### WORK TASK
Among the entries below, only the lines from the one with "378x1044 pixels. Task: Click" through the one with "Click the €44,445 price cell" are wanted, reproduced exactly. Pictures are not wanted.

### DATA FOR ANALYSIS
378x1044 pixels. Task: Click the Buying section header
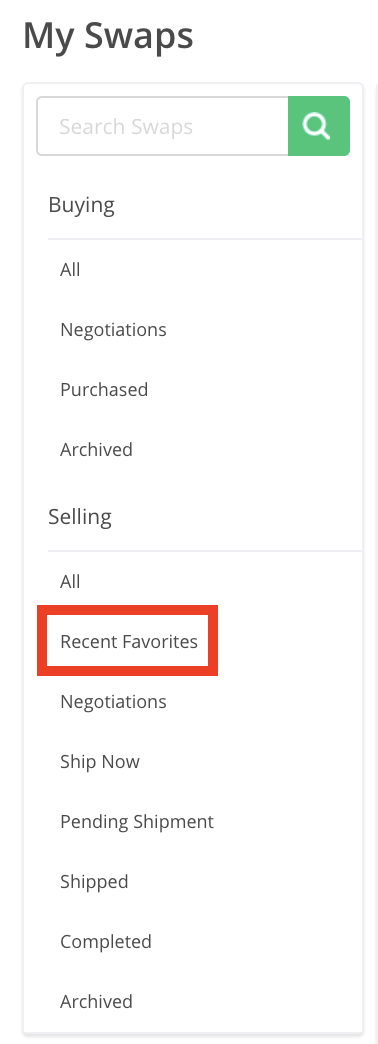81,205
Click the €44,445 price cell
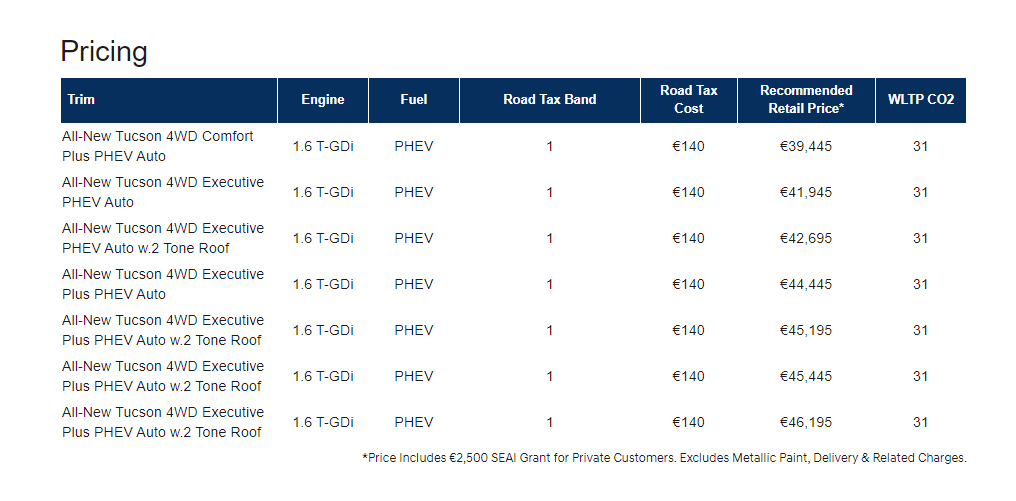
==
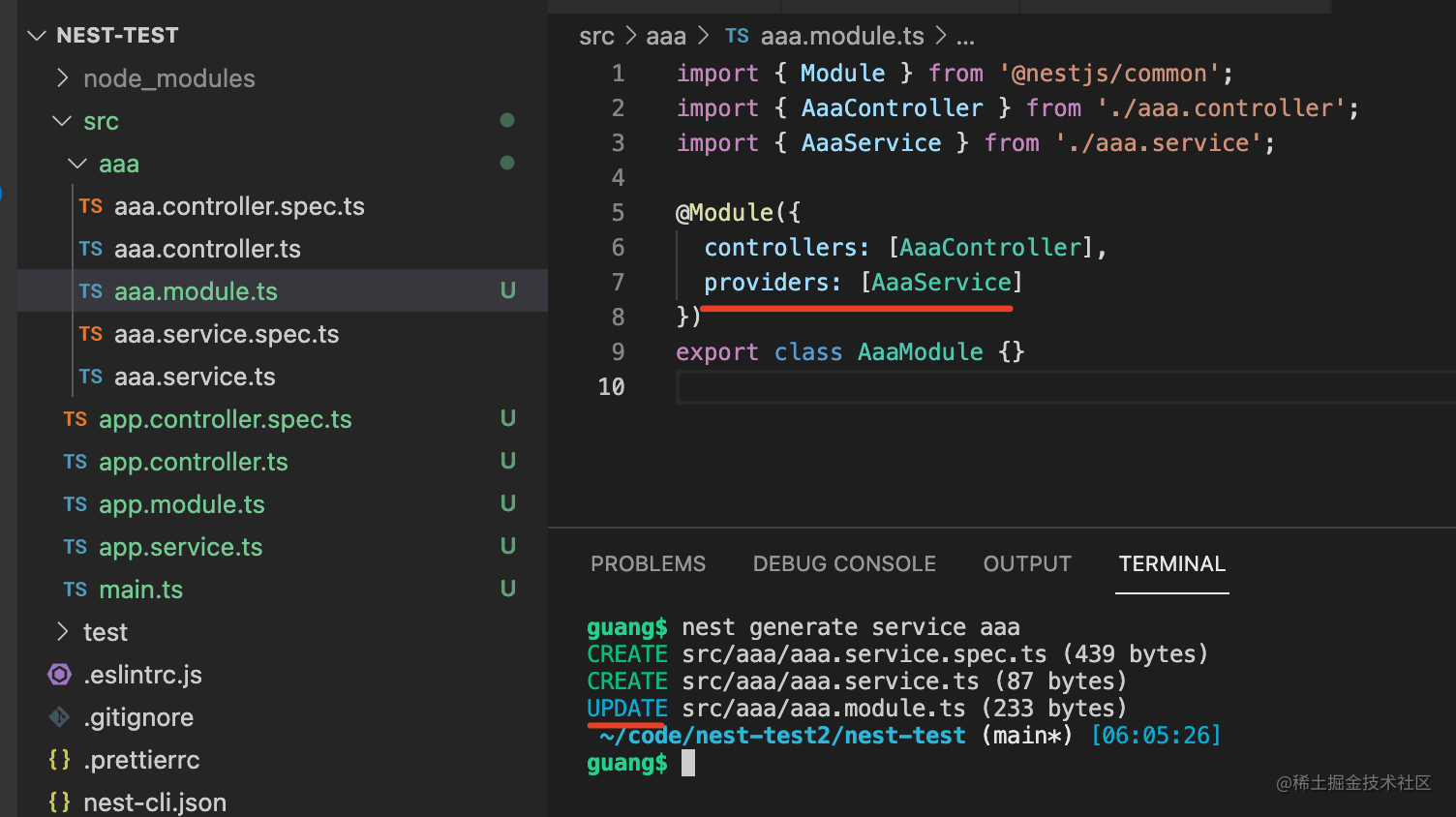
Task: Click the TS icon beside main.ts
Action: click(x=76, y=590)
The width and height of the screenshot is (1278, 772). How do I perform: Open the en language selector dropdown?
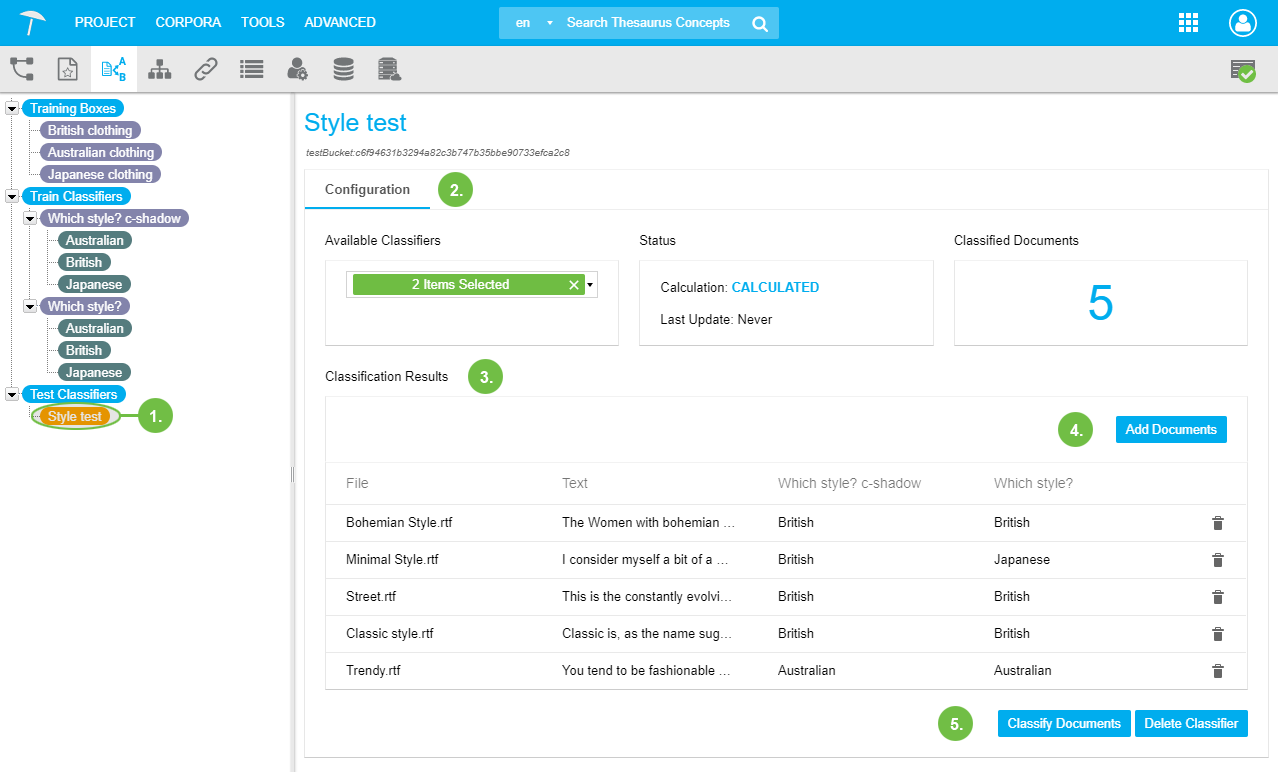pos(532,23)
...
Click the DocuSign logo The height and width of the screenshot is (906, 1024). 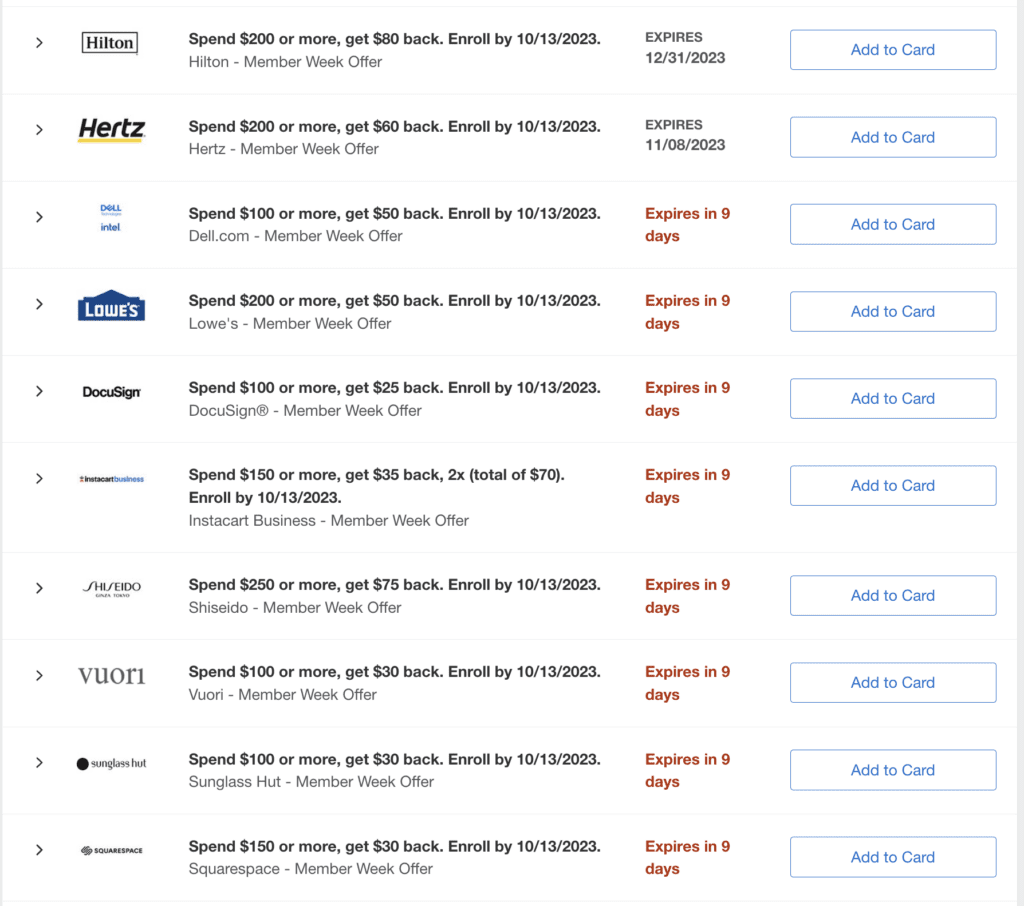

### SOLUTION FOR THIS EXERCISE
378x1044 pixels. Task: Click the Buying section header
81,205
Click the €44,445 price cell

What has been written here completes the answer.